Asthma and type 2 diabetes
Ms. Brown had her first asthmatic attack at the age of 13. She was brought to the hospital with severe dyspnea (difficulty breathing), feeling of tightness around the chest wall and low oxygen saturation. Her vital capacity (the volume of air she can move in and out of lungs) was severely decreased. She was treated with beta-adrenergic agonists and corticosteroids and she fully recovered and, in two days, was released from the hospital. In the next 40 years she has had 3 asthmatic attacks that required hospitalization, but (as expected) with the treatment, each time she has fully recovered with her vital capacity and ability to exercise returning to her normal levels. She is now 63 years old, overweight and, five years ago she was diagnosed with type 2 diabetes during her visit with her family physician. She did not have any symptoms and her kidney function was within the normal limits for the first three years from the diagnosis of diabetes.
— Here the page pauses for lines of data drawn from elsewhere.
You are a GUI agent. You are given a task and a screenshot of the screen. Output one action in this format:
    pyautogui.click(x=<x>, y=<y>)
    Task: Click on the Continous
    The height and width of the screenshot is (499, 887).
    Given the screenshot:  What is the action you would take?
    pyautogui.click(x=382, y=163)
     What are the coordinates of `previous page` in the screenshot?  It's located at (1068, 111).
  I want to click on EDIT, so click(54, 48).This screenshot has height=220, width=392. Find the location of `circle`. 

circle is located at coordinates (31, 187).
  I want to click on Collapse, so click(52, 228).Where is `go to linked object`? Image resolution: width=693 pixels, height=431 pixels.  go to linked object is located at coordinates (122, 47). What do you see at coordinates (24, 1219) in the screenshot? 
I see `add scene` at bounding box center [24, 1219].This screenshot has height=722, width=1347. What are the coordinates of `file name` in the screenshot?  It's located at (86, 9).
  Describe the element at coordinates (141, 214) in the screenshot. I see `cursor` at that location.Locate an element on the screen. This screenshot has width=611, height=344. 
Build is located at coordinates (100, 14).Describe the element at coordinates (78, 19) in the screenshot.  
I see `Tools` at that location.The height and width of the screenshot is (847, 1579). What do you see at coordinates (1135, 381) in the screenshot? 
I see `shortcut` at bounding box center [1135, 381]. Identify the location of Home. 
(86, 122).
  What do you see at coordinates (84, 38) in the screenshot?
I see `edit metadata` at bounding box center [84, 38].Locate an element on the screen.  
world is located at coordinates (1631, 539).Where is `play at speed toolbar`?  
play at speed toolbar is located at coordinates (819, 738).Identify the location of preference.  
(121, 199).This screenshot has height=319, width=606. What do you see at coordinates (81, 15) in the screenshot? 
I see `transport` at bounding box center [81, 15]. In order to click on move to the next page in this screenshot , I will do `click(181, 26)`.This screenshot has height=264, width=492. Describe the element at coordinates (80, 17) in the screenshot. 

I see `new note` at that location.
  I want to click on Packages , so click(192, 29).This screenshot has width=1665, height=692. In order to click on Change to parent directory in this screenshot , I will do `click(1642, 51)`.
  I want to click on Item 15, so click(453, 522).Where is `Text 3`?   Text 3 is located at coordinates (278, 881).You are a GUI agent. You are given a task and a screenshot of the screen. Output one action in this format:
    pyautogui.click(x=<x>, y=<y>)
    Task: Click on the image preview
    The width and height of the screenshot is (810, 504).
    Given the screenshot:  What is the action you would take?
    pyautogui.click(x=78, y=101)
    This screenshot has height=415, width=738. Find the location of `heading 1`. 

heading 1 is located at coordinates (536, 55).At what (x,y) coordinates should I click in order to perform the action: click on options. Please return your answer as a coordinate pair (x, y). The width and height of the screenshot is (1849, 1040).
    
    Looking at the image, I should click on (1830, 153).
However, last year’s check-up found a decrease in her kidney function and this year’s labs indicate further decline and she has started noticing some numbness on the toes of her left foot (due to diabetic neuropathy). She is filling her prescription for an additional medication to treat her diabetes.
Using your understanding of disease classification (based on the physiologic reserve) compare and contrast Ms. Brown’s asthma and type 2 diabetes and explain the treatment goals for the asthmatic attacks vs type 2 diabetes.